Oh I actually thought that in my code the @Threads.threads was to parallelize the two loops together. So is it only parallelizing the outer loop?

• Switching the order of the loops, to have the inner loop index be the row index, is generally better in Julia because it uses “column major order”. Nothing to do with multithreading.
• @threads only parallelizes one loop, the one that follows the macro. While you could also parallelize the inner loop, I think you should avoid nested multithreading for now.

Also note that your latest MWE is incomplete in the sense that I can’t copy paste and run it. For example, it neither contains the multithreaded variant anymore nor the btime calls. It is much easier to help you if you provide copy pasteable MWEs.
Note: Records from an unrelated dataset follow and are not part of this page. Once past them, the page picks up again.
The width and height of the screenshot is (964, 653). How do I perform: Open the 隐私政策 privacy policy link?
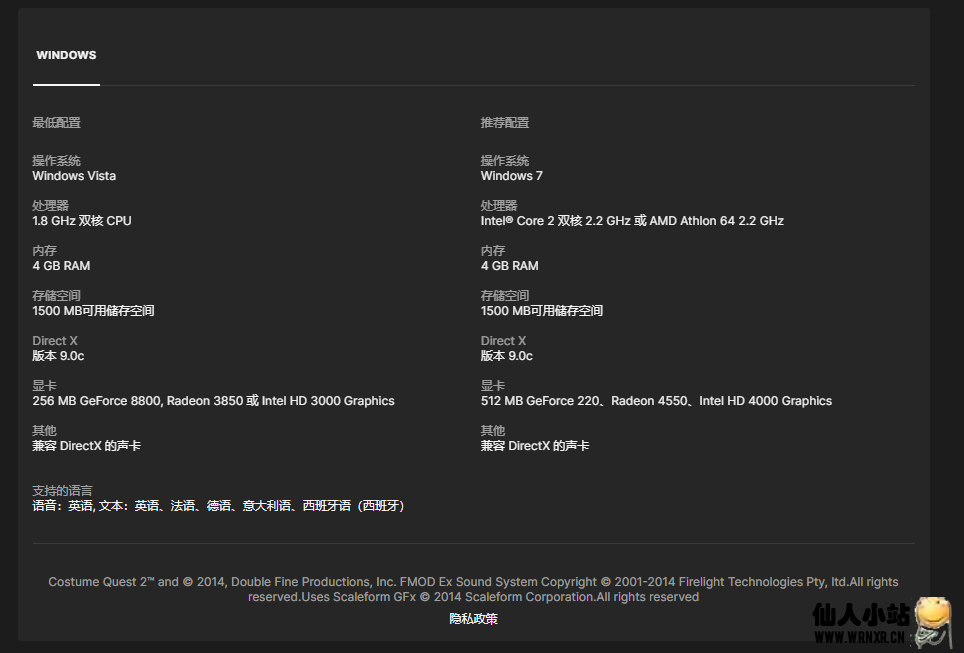[473, 619]
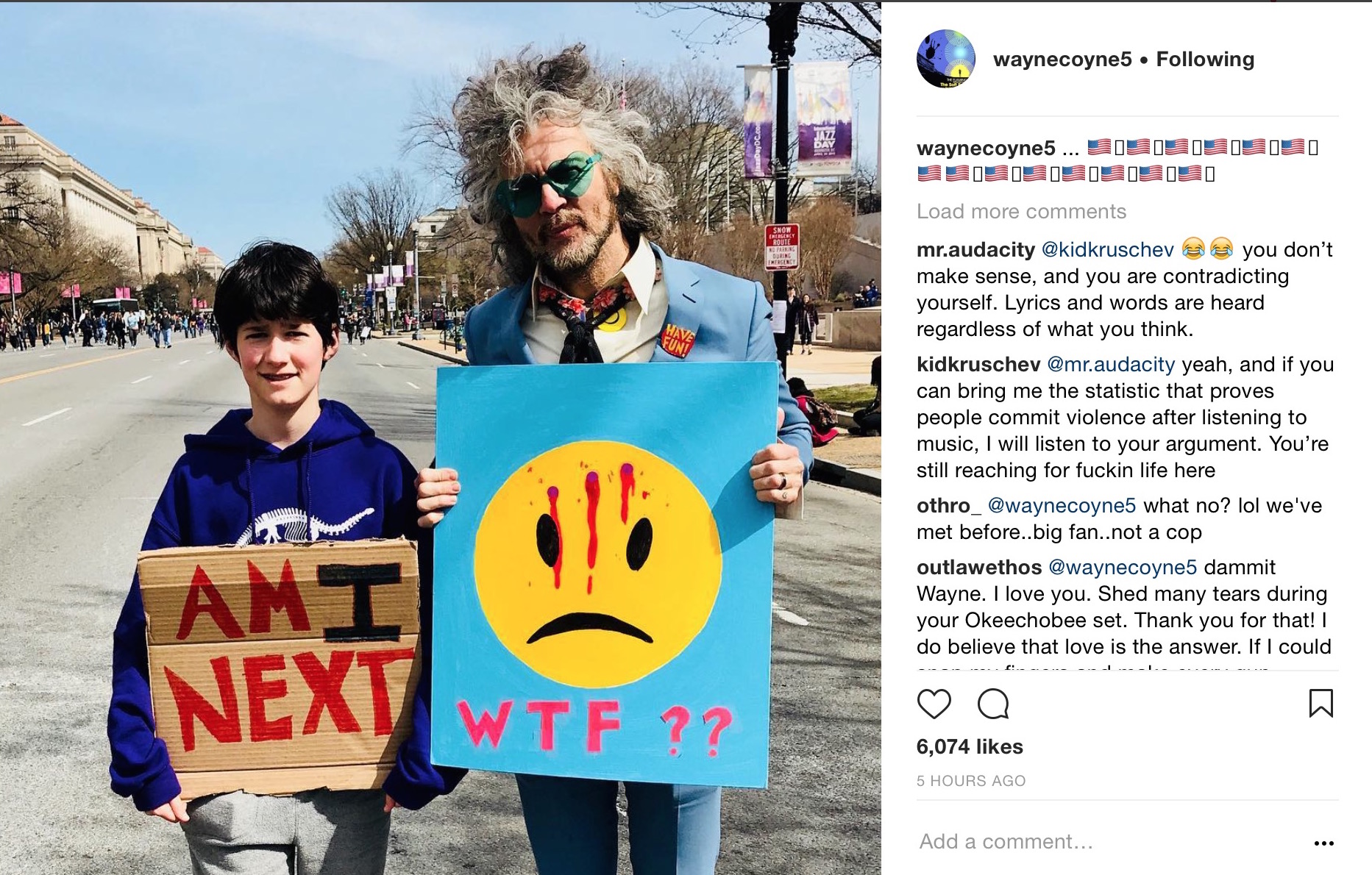Image resolution: width=1372 pixels, height=875 pixels.
Task: Toggle the Following status for waynecoyne5
Action: point(1205,59)
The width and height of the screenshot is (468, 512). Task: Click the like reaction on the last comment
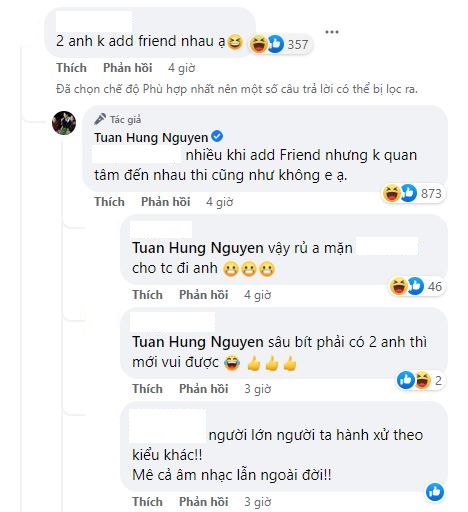tap(435, 492)
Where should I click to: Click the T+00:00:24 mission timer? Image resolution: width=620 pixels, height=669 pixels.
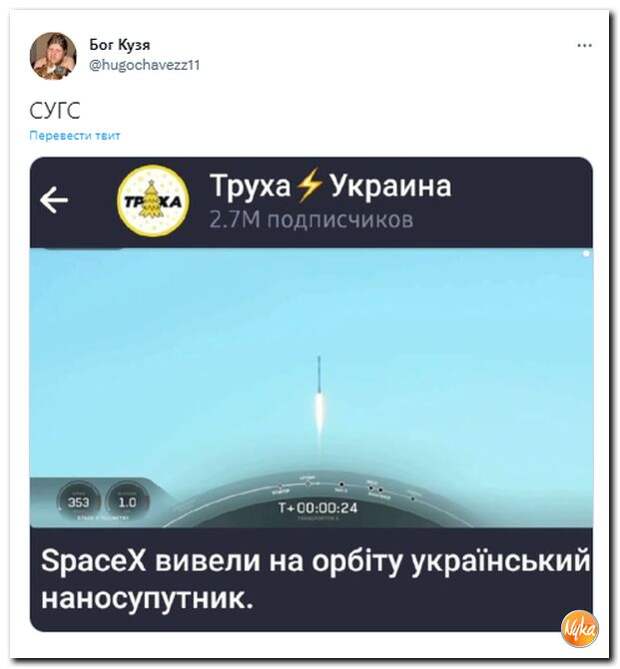pyautogui.click(x=317, y=508)
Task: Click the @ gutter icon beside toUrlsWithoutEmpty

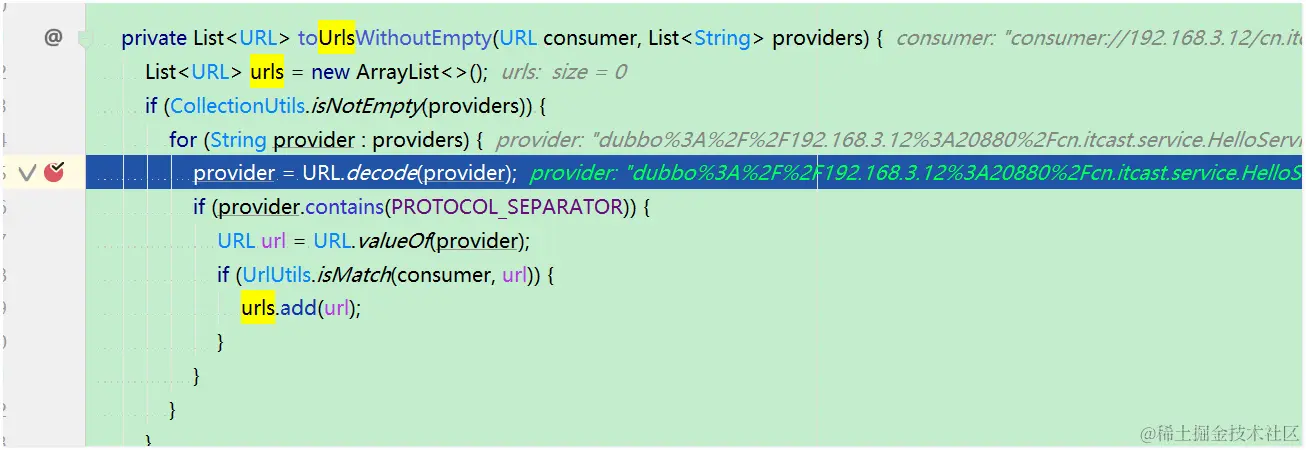Action: tap(53, 38)
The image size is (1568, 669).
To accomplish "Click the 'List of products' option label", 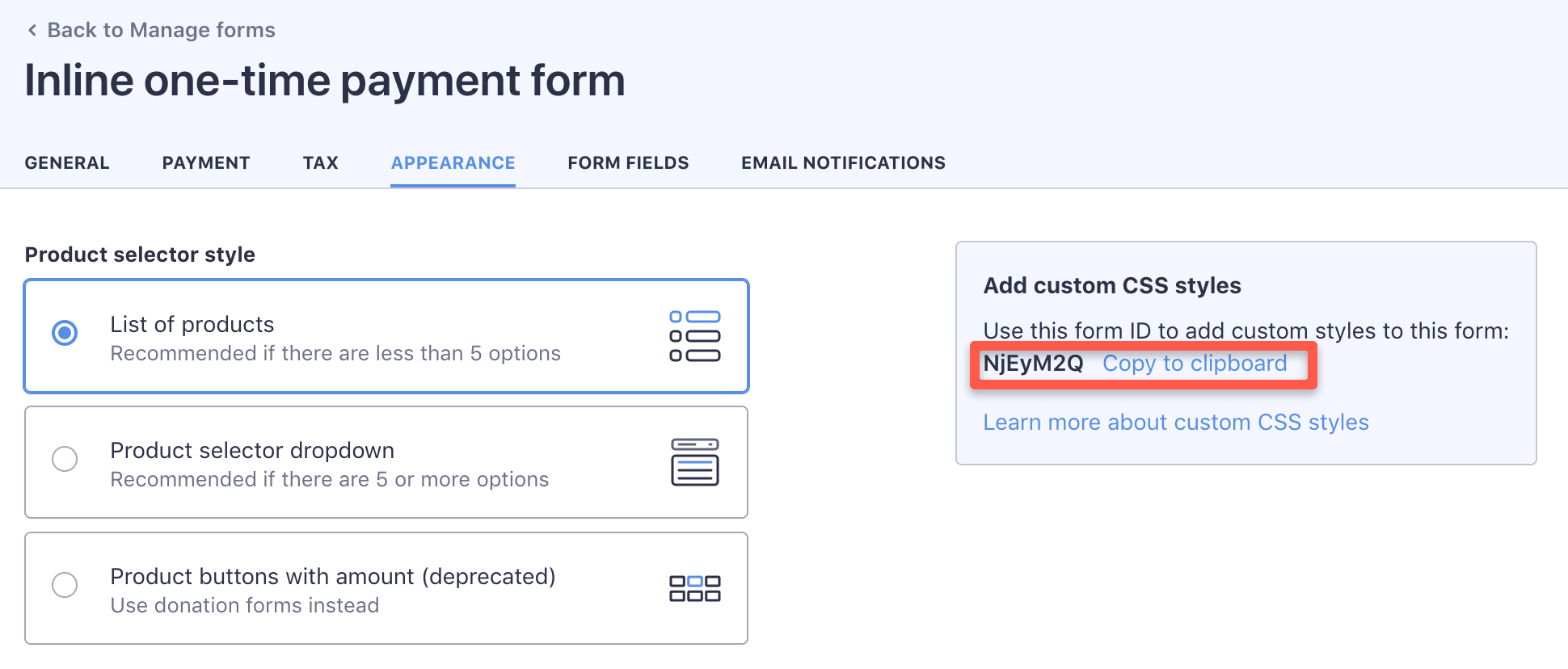I will [x=192, y=325].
Sorry, I was providing the MWE for the function F by itself as it seemed I could optimize a lot in it per @algunion suggestions before the parallelization. I will include the multithreading part too. Thanks for pointing that out. (The MWE should now include the parallel part)

I just want to point that these const are only relevant if the data is not passed as a parameter to the functions using it. Which doesn’t appear to be the case (you are passing as parameters as far as I can see). Making everything constant is of course not very practical if you want to change the values.

Just to clarify: when we say MWE, we usually refer to a snippet that we can copy-paste-run. A function definition alone is not fitting these criteria (usually).

If the costly part is the inner product you are computing there, not that the layout of the matrices if very important:

julia> x = rand(100,100); y = rand(100,100);

julia> f(x,y) = @views adjoint(x[1,:])*y[5,:] # What you are doing
f (generic function with 1 method)

julia> @btime f($x,$y)
  47.868 ns (0 allocations: 0 bytes)
23.175988601542105

julia> g(x,y) = @views adjoint(x[:,1])*y[:,5] # What you should be doing
g (generic function with 1 method)

julia> @btime g($x,$y)
  22.821 ns (0 allocations: 0 bytes)
29.39968033475811

You might try Polyester.jl. I’ve have very good luck with it and it has been (at least for me) faster than @threads.

On the off-chance that this isn’t quite a complete MWE, it’s perhaps worth noting that large allocations can happen in @threads loops as a result of many threads trying to reassign the same variable — not only would this cause allocations, but it can also cause all sorts of race conditions and contention, making performance abysmal (and likely the wrong answer, too).

Thanks everyone for your helpful replies. After a second look at the data structure I have and the kind of computations my functions are doing, I found that I can represent all of my calculations into product of matrices or sum over product of matrices. This way seems to be much better than my earlier attempt (especially since parallelization didn’t help)

I do still have some questions regarding optimizing the vectorized version (memory allocations again!) but I’m assuming since this is not directly related to this topic, I should ask them as a new question? I’m not sure what is the usual practice in this situation.